The patient treatment and measurement protocol was approved by the RPCI Institutional Review Board. Patients with basal cell carcinomas were accrued for the measurement of blood flow during ALA-PDT. There was a ~4 hour incubation time between the application of the ALA and the start of light treatment. ALA (20%) in topical vehicle solution was applied to the lesions. The light source for the PDT treatment was a Coherent dye laser pumped by an Argon ion laser (Spectra Physics), and the light was delivered by a single quartz lens fiber. The treatment beam was centered on the lesion with the beam diameter slightly larger than lesion diameter. Nodular BCCs (nBCCs, N = 2) were treated with 150 mW/cm2, and superficial BCCs (sBCCs, N = 4) were treated initially with 40 mW/cm2 and followed by 150 mW/cm2 after reaching the 90% photobleaching point (measured concurrently with fluorescence spectroscopy [2426]. Patients treated using the initial irradiances of 150 mW/cm2 (nBCCs) received local injections of lidocaine prior to the start of treatment in order to prevent pain [27]. For all treatments, the room temperature was maintained around 26 °C.
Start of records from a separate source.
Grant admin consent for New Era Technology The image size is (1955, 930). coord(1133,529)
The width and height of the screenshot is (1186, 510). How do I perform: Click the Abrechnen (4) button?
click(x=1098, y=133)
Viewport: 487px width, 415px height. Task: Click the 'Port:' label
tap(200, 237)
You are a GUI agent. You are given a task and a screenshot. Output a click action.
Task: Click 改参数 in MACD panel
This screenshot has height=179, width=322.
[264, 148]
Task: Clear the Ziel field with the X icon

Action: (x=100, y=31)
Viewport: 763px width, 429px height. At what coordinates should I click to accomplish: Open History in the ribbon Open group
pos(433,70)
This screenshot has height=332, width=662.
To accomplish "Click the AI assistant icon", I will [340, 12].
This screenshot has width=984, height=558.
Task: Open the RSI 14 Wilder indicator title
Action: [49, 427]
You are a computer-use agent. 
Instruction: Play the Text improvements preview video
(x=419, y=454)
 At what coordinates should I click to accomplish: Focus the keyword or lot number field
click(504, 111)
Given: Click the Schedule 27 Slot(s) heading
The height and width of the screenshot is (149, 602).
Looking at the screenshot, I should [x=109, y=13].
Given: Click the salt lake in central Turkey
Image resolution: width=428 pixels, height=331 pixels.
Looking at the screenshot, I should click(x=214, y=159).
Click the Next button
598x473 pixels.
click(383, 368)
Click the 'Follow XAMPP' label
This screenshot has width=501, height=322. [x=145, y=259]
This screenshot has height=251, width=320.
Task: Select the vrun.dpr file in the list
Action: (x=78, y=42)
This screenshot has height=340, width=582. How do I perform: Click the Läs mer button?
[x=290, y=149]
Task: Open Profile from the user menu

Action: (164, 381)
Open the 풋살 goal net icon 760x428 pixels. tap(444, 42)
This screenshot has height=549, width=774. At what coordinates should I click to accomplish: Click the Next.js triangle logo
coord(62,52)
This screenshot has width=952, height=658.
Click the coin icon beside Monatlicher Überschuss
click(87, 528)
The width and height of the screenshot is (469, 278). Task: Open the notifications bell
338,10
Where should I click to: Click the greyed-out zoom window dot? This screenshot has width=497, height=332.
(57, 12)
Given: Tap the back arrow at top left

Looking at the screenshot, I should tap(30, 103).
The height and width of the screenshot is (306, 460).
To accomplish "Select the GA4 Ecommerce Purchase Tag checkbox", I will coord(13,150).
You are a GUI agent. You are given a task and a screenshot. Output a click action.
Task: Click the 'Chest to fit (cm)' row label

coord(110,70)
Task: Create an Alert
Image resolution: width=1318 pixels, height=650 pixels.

2.2 Diffuse optical blood flow

Diffuse Correlation Spectroscopy (DCS) was utilized to monitor blood flow as described previously [5,917]. The DCS instrument was described in our recent published report [11]. Briefly, the instrument had a long coherence length laser (785nm, CrystaLaser), four single photon-counting detectors (SPCD, Perkin-Elmer), and an autocorrelator board (Correlator.com) (Fig. 1a ). The autocorrelator board calculated intensity autocorrelation functions and photon arrival times that were recorded by a computer [5,9]. From the normalized intensity autocorrelation function, g2(r,τ), the diffuse electric field temporal autocorrelation function (g1(r,τ)), was extracted by using Siegert relation [28], g2(r,τ) = 1 + β|g1(r,τ)|2. Here, r is the source detector separation, τ is the autocorrelation time delay, and β is a constant related to detected number of speckles. It was shown that the electric field autocorrelation function satisfies the correlation diffusion equation and analytical solutions can be obtained under special conditions [21,22]. It can be shown that the temporal decay rate of the electric field autocorrelation function is a function of optical parameters and αDB, if one assumes the effective blood flow speed is characterized by effective diffusion coefficient (DB) for the blood cells [13,14,29,30]. Here, α is the probability that a scattering event in tissue is from a moving scatterer, and is related to blood volume fraction. Therefore, αDB characterizes blood flow [11,12,22]. The system was assumed to be ergodic. More generalized schemes for non-ergodic systems closely representing living tissue have been reported recently [2325].

Fig. 1.

Fig. 1

a) Schematic diagram of the instrument and noncontact and contact probes. The DCS setup consists of 785 nm laser, single photon counting detector (SPCD), correlator (Corr), and laptop (PC). Laser light is split in two; one for contact probe, and another for noncontact probe. In the probe tip, the larger red dot at the center represents source fiber, and other three black dots represent detector fibers. The separations between source and detector fibers were 3mm. The open circle is the source position. Lens setup for noncontact probe is also shown with f1 = 60mm, f2 = 40mm. Filter was 785/10 nm band-pass. b) Picture of the noncontact probe.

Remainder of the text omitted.